- _Document segment_:
┌────────
During Whittier's college career from 1970 to 1972, Texas won the 1970 national championship and the Southwest Conference title three years in a row. In total, the team went 20–1 in the Southwest conference, and 28-5 overall. In the 1972 season, Texas finished with a 10–1 record and a No. 3 national ranking, and capped off that year with a 17–13 upset victory over No. 4 Alabama in the Cotton Bowl. Whittier lettered in football all three years.

While playing football at Texas, Whittier earned a Bachelor of Arts in philosophy. He also studied dance, and danced with the Austin Civic Ballet.

During his college education, Whittier received advice from former President Johnson, who would invite Coach Darrell Royal and a few players to lunch at his ranch on occasion. Johnson suggested that Whittier continue his studies at the school of public affairs at UT, which was named after him.

After graduation, he worked briefly for the office of the Mayor of Boston. As President Johnson had suggested, Whittier then enrolled in the inaugural class of the LBJ School of Public Affairs, earning a master's degree in Public Policy in 1976. He then attended the University of Texas School of Law, where he earned a Juris Doctor in 1980 and was licensed as an attorney the same year.

==Professional career==
For much of his professional career, he worked as a senior prosecutor in the Dallas County District Attorney's office. He retired in 2012 after being diagnosed with Alzheimer's disease.
└────────
- _Data provided_:
┌────────
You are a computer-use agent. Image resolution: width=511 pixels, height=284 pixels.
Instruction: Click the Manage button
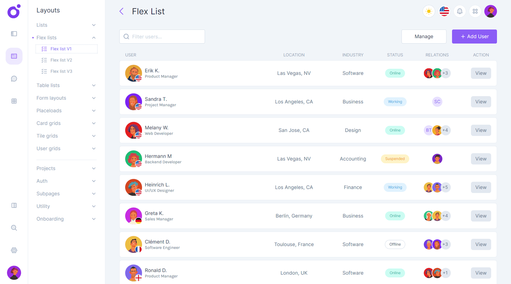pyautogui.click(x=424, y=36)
└────────
┌────────
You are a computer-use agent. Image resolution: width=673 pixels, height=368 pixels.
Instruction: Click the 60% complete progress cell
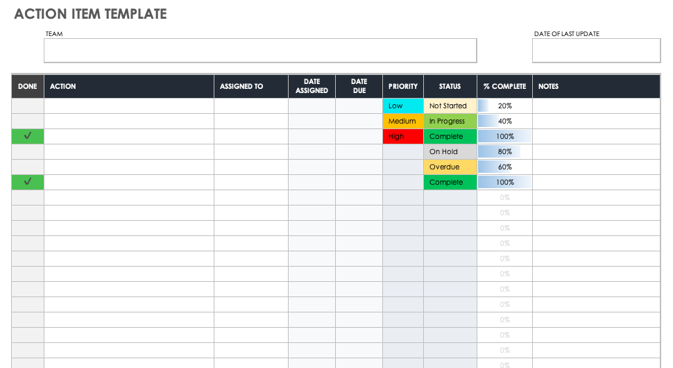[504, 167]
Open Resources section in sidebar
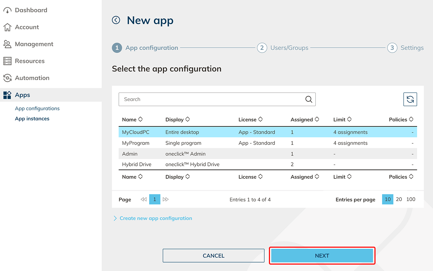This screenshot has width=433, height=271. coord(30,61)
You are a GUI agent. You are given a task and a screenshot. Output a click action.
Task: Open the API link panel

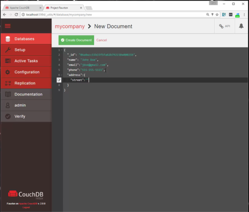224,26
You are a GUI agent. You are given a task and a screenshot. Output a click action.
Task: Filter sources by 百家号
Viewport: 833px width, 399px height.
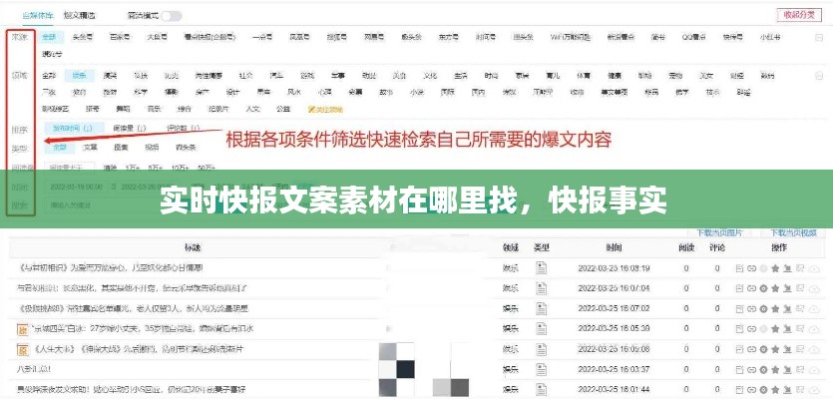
└────────
┌────────
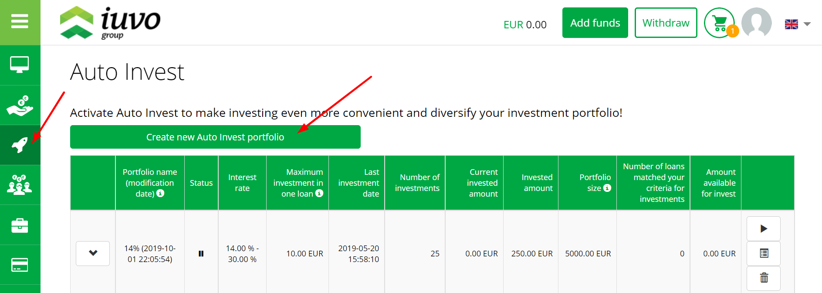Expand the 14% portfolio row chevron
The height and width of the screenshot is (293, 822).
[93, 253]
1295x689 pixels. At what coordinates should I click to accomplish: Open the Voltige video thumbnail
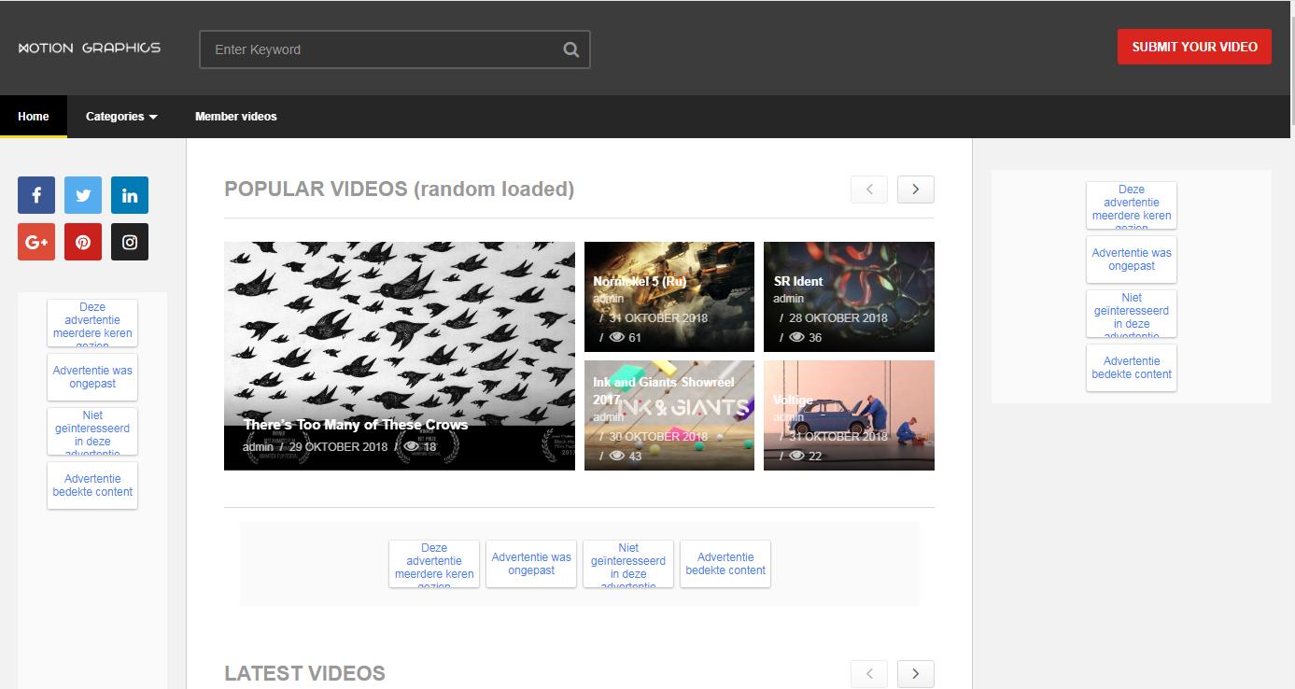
└────────
- _Requirement 1_:
According to the biographical text about Whittier, what subject was his Bachelor of Arts in?
- _Requirement 2_:
Reproduce the part of the biographical text about Whittier word for word, starting at "During Whittier's college" and ending at "all three years.".

- _Result 1_:
Philosophy

- _Result 2_:
During Whittier's college career from 1970 to 1972, Texas won the 1970 national championship and the Southwest Conference title three years in a row. In total, the team went 20–1 in the Southwest conference, and 28-5 overall. In the 1972 season, Texas finished with a 10–1 record and a No. 3 national ranking, and capped off that year with a 17–13 upset victory over No. 4 Alabama in the Cotton Bowl. Whittier lettered in football all three years.